A Crise da Emancipação








Como a crise da habitação em Portugal atrasa a vida dos jovens

Saíram dados alarmantes: o preço das casas em Portugal subiu 180% desde o ano de 2015. Os dados fornecidos pela Eurostat apontam um aumento significativo do valor dos imóveis no nosso país, valor este que ultrapassa a média da União Europeia. Somos, mais uma vez, confrontados com a realidade posta em números: se não dá para pagar é com certeza uma casa portuguesa.


No Jornal Económico podemos ler o seguinte título de uma notícia publicada a 10 de abril deste ano: Preços das casas subiram mais do dobro dos salários desde 2019. Vemos nas notícias a nossa frustração por números: casas que o salário mínimo não paga e quartos que o salário médio pode sonhar pagar; vemos nas notícias que este país não é liderado por gente que tem as preocupações da classe trabalhadora como farol da sua ação governativa. Abrir um jornal é quase como um teste à nossa paciência: vamos ler o que sentimos na carteira, mas vindo de umas instituições mais sérias que as nossas lamentações e com palavras mais aveludadas.

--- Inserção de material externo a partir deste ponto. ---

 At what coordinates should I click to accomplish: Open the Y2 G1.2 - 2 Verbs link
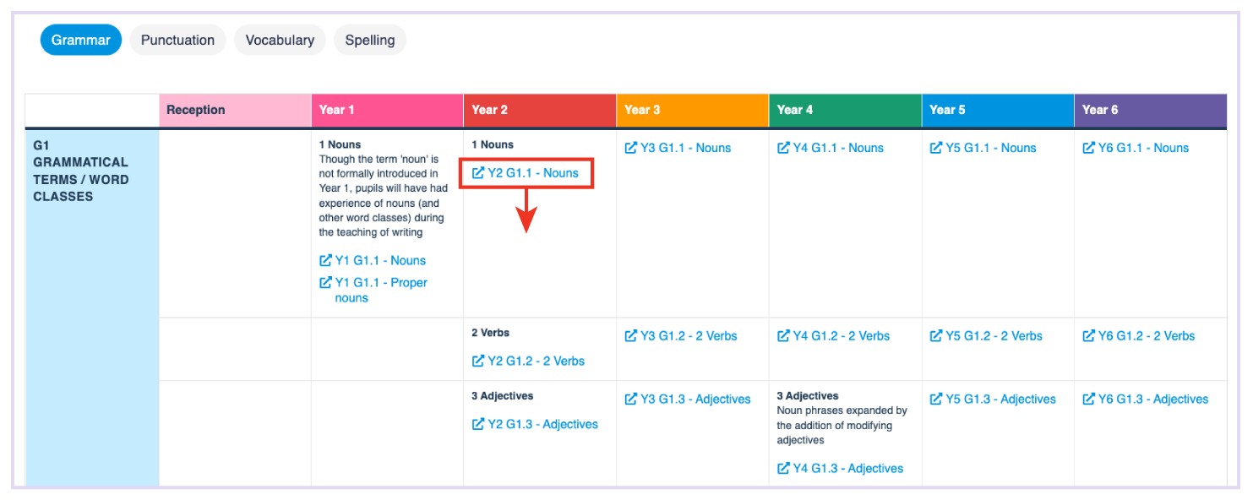(536, 361)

A governação neoliberal deixou-nos isto: um país que vende património do estado ao invés de o utilizar para habitação com rendas controladas. Os consecutivos governos do centro viram esta crise a chegar e nada fizeram para a travar, e agora a governação PSD – CDS-PP pegou na pá que o PS deixou e começou a cavar mais fundo. Parece exagero? Vamos então ao jornal Expresso e ler a notícia que saiu no primeiro dia do mês de abril do presente ano: Desde que Luís Montenegro tomou posse, preço das casas ainda não parou de aumentar: está a subir há sete trimestres consecutivos. Nesta mesma notícia podemos ler que se prevê que o preço as casas continue a aumentar durante 2026.


Um jovem que viva e trabalhe em Portugal está refém da ganância do senhorio que vê o seu imóvel não como o bem essencial que este é, mas sim como uma forma de obter um rendimento fácil; está refém das empresas que compram tudo o que é prédio para arrendarem a preços que não são para os salários que este país nos paga. O jovem português médio está refém de uma ansiedade com nome: a crise da habitação.

Quando falamos da crise da habitação falamos também do atraso na emancipação dos jovens deste país. Em 2025, escrevia-se na Sic Notícias que os jovens portugueses são os sétimos que mais tarde saem de casa dos pais na União Europeia. Temos aqui mais um número alarmante: 29 anos. Como é suposto começarmos uma vida independente se nem uma casa conseguimos pagar? Que país é este onde já achamos normal arrendar um quarto por 400€?


Num país onde o salário mínimo bruto é 920€ é criminoso praticar as rendas que vemos nos sites de arrendamento. Como é que um jovem paga 400€ euros por um quarto, paga mais 250 a 350€ de despesas mensais variadas, paga um passe de transportes públicos ou abastece o carro, e chega ao final do mês? É suposto abdicarmos das nossas vidas porque temos que encher os bolsos de senhorios parasíticos que nos “dão” caixas de sapatos a que chamam quartos para viver? É suposto viver assim? Este futuro não é para nós e não podemos aceitar que nos condenem à precariedade absoluta.


É imperativo que nos organizemos das mais diversas formas para exigir ao governo que tome medidas eficazes para acabar com esta crise. Exigimos o controlo das rendas, mais parque de habitação pública, mais respeito por quem constrói este país todos os dias. Uma casa não pode ser vista como um ativo financeiro, mas sim como o direito que esta é e que está consagrado no artigo 65 da Constituição da República Portuguesa.